Porównując wcześniejsze dane z godz. 15 (30,66 proc.) z danymi z referendum w 2008 roku, kiedy to o tej godzinie zagłosowało już 37,7 proc. uprawnionych, Patyi oświadczył, że można sądzić, iż frekwencja będzie poniżej 50 proc., ale powyżej 40 proc. W 2008 roku ostateczna frekwencja wyniosła 50,51 proc.

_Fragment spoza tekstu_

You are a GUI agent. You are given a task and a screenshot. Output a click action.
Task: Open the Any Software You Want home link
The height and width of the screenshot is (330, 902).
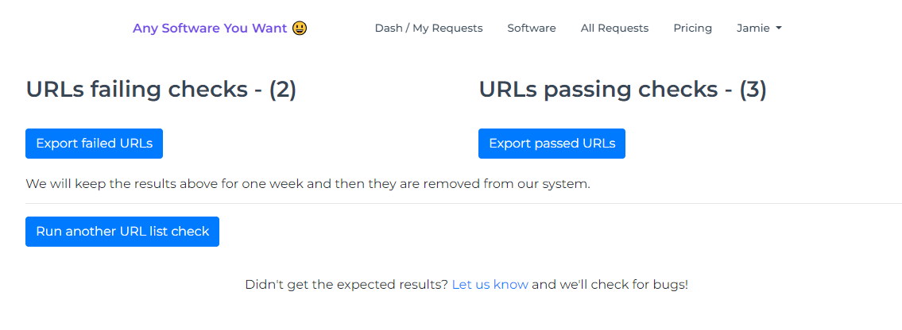click(220, 28)
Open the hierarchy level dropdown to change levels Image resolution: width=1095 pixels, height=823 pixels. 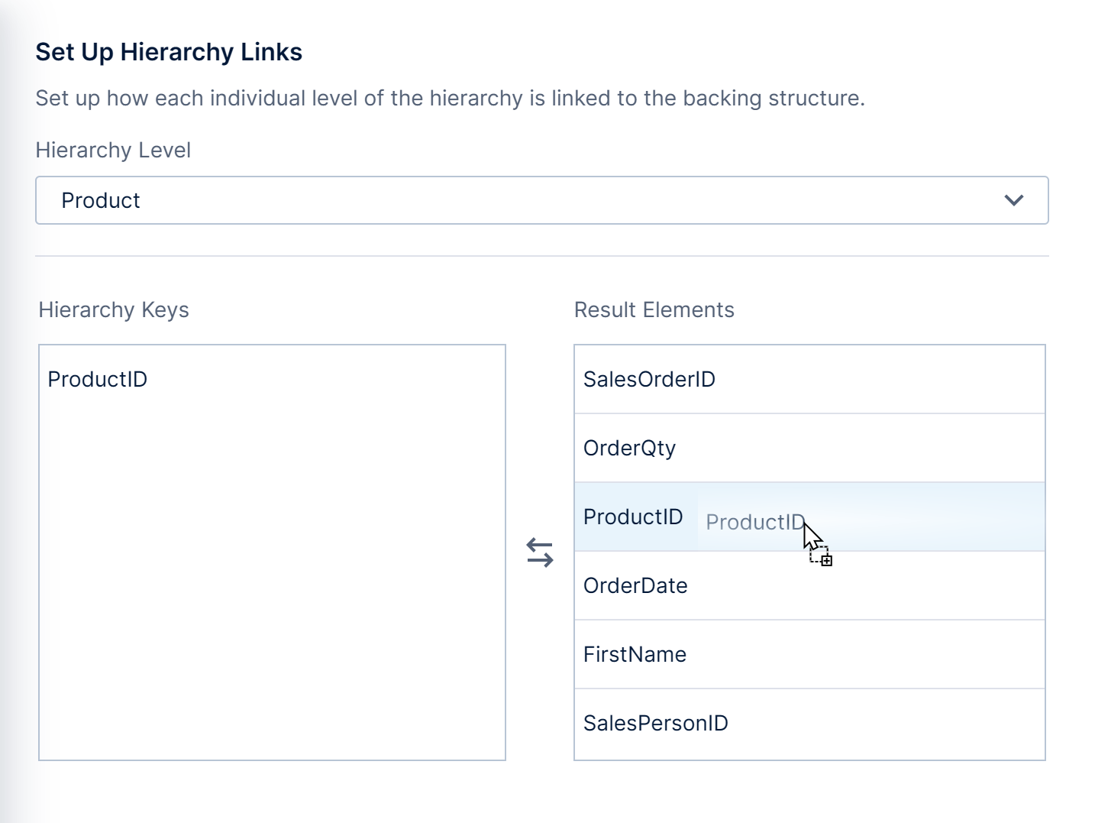click(x=1015, y=200)
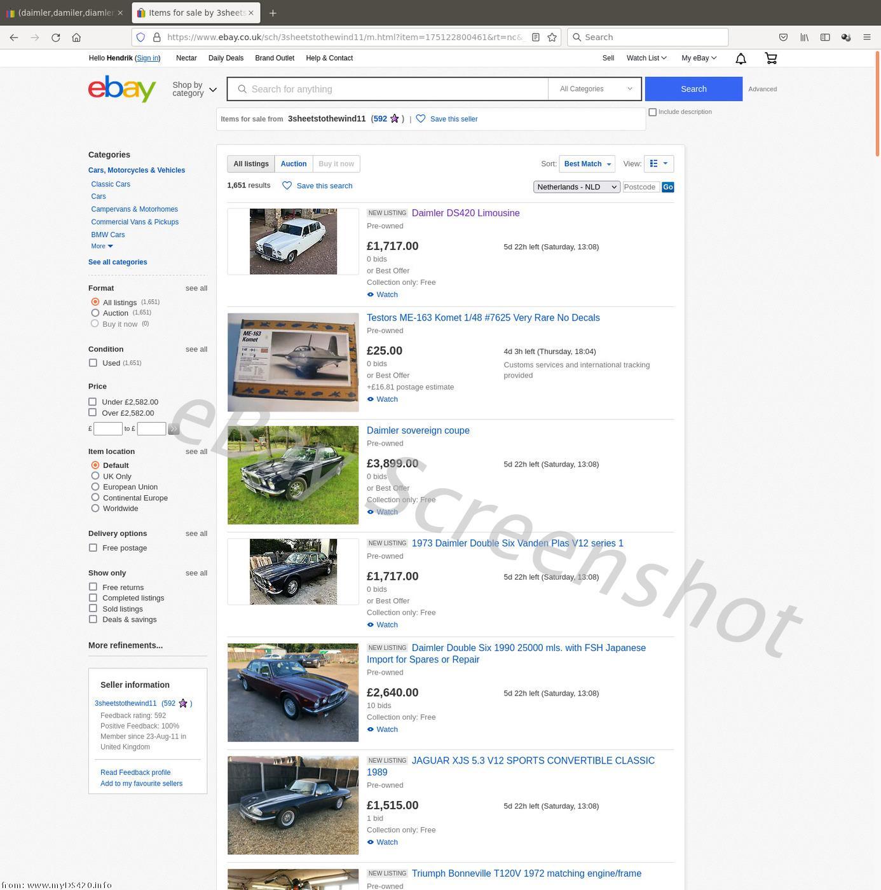Tick the Include description checkbox
This screenshot has height=890, width=881.
652,113
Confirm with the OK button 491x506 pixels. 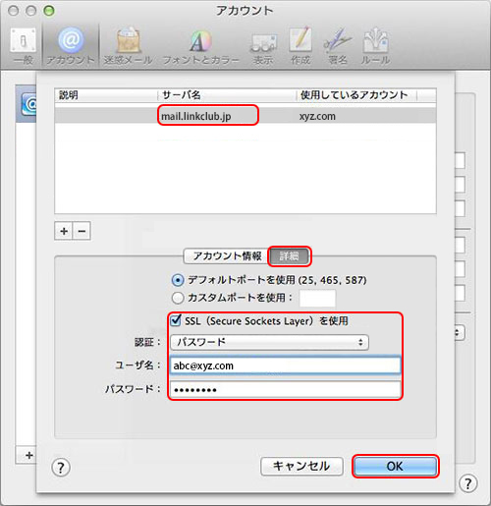pyautogui.click(x=396, y=466)
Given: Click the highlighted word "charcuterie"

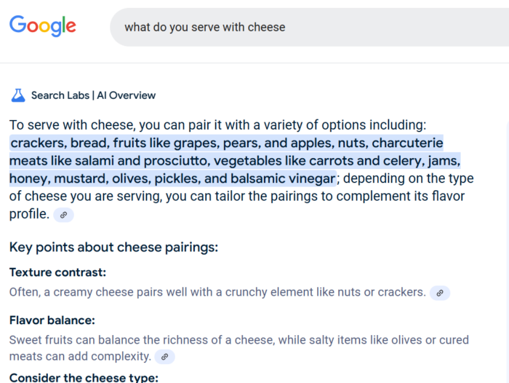Looking at the screenshot, I should [x=407, y=143].
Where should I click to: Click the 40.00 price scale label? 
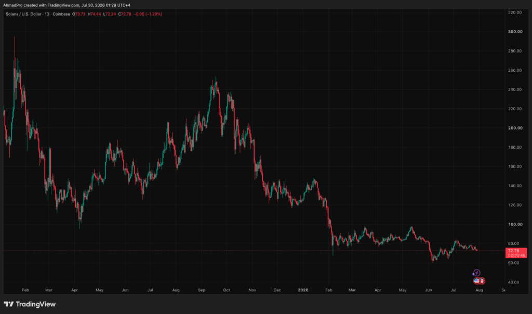click(513, 282)
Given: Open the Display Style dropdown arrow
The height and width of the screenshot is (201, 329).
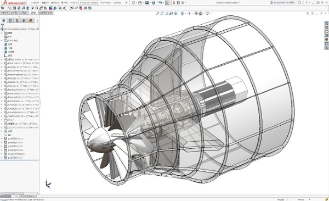Looking at the screenshot, I should tap(186, 14).
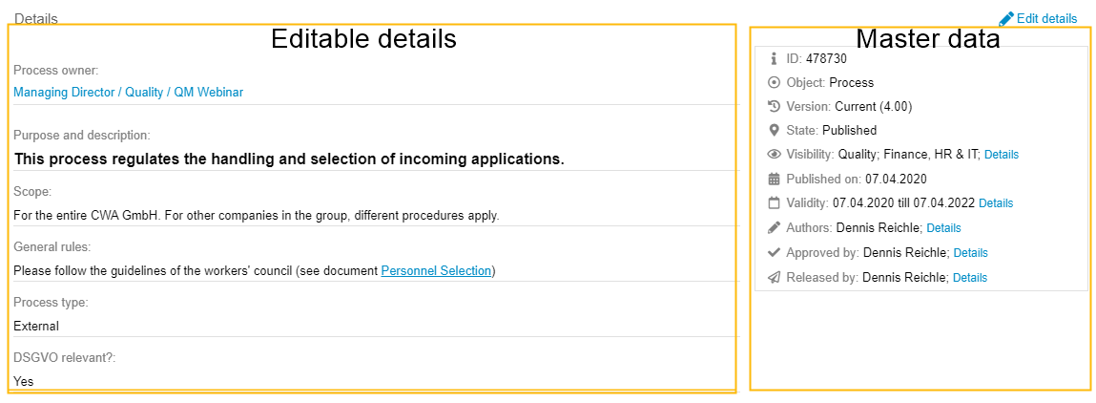Open the Edit details link

point(1046,19)
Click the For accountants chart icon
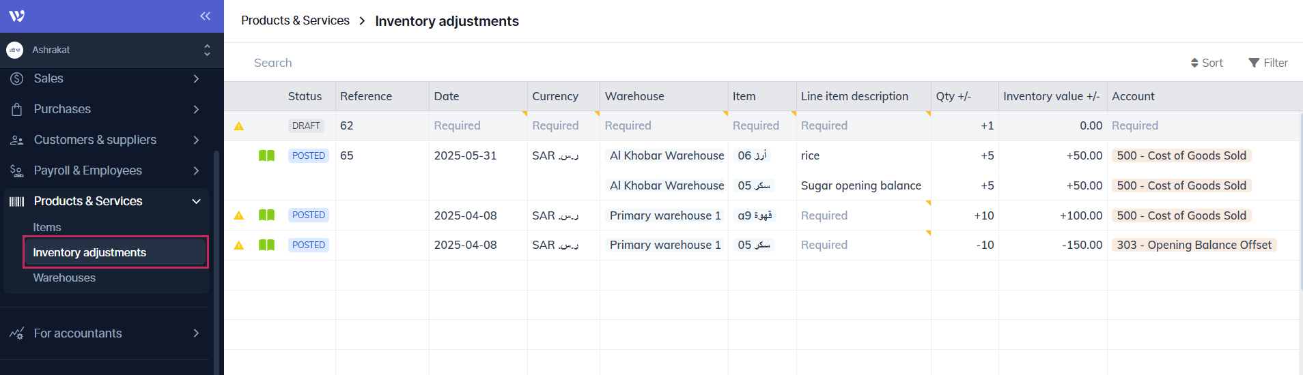Viewport: 1303px width, 375px height. click(x=17, y=333)
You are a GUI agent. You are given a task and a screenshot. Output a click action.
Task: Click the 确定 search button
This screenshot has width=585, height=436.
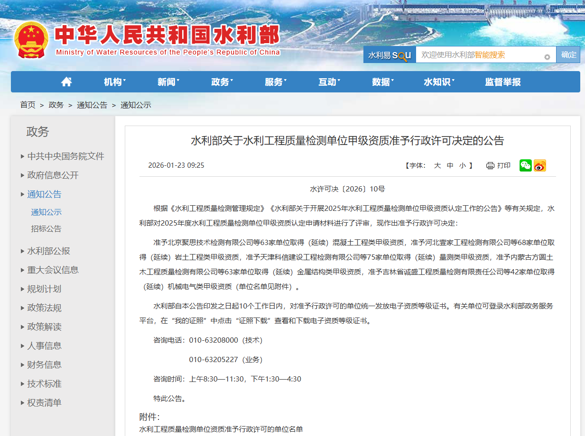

W niedzielnym referendum Węgrzy odpowiadają na pytanie: "Czy chce Pan/Pani, by Unia Europejska mogła zarządzić, również bez zgody parlamentu, obowiązkowe osiedlanie na Węgrzech osób innych niż obywatele węgierscy?". Referendum będzie ważne, jeśli ważny głos odda w nim ponad 50 proc. uprawnionych. (PAP)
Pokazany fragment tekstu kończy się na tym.